AMPUTATION
The camera recording the operation stays still. The screen frames the face of a person who lays on a surgery table, and the folds of the fabric carfully covering the patient. The draperies remind one of the aesthetics of ancient sculptures or renaissance paintings. Colors are dramatically opposed, red and green; the viewer extends the image beyond its visual borders in the mind.
The work represents renouncing. Placed in front of the moving image, the viewer expects a show that something should happen. There seems to be very little happening; the only visible movement is a drop in the intubation tube moving in the same rhythm as the breathing of the patient. From the sounds of the operating room one could reach a conclusion that there is something going on, and the name of the work guides the viewer’s thoughts. Solving the relation between the documentary image and the experienced reality is left to the viewer.
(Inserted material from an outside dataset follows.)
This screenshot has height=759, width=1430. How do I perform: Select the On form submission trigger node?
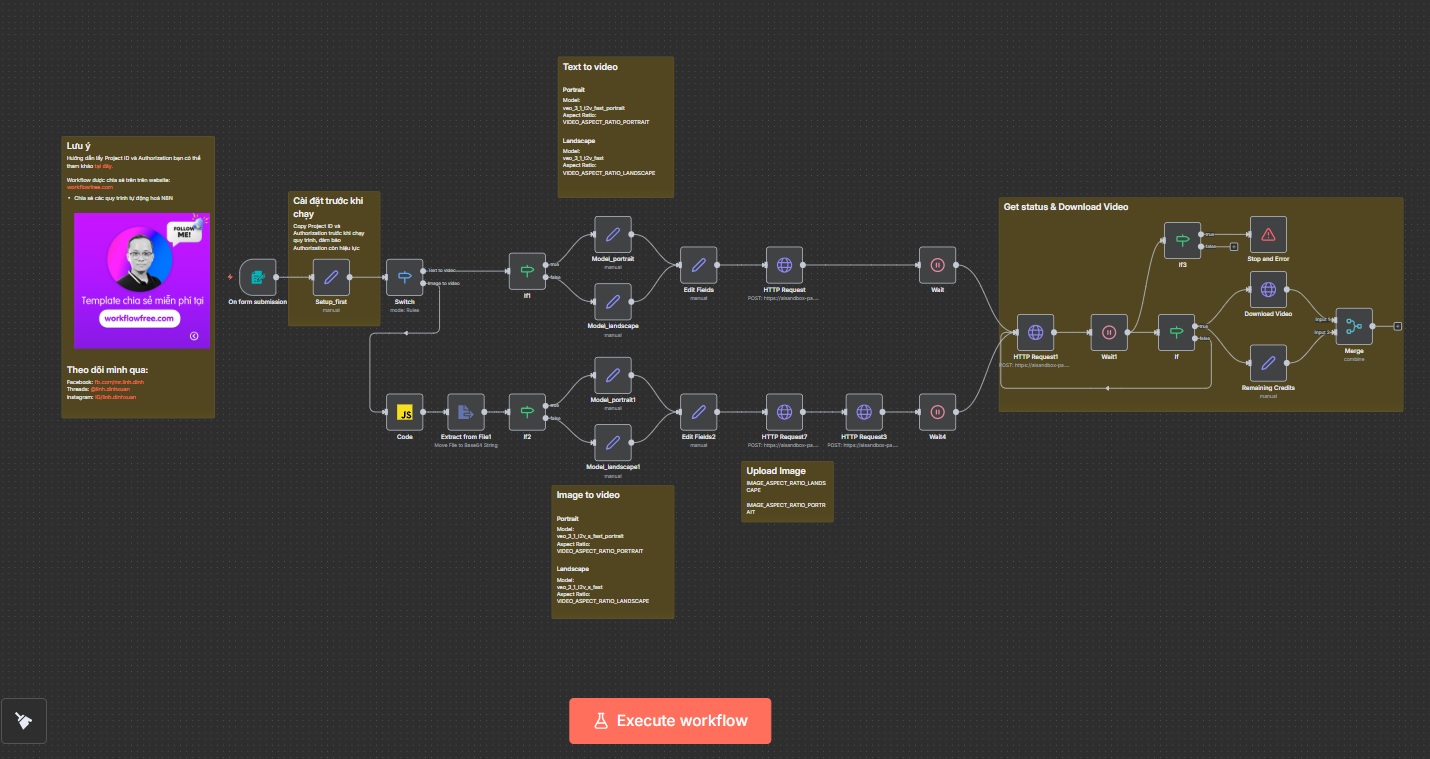pyautogui.click(x=257, y=277)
The topic the work explores is not only the facing of one's own corporeality, but also one's relationship with the world; what I want to maintain, what I want to keep for myself, where to mark the boundaries of self, and what the things I don’t want to give away are. And what will happen, if I’m at the point where I have to renounce some of this?
In the video work Amputation, reality is the raw material, giving new relationships and meanings to existing perceptions. The viewer is responsible for creating a new level of reality. The power of the artwork is in the process of mental continuity it creates, in the cycle of associations and states of mind that the viewer experiences.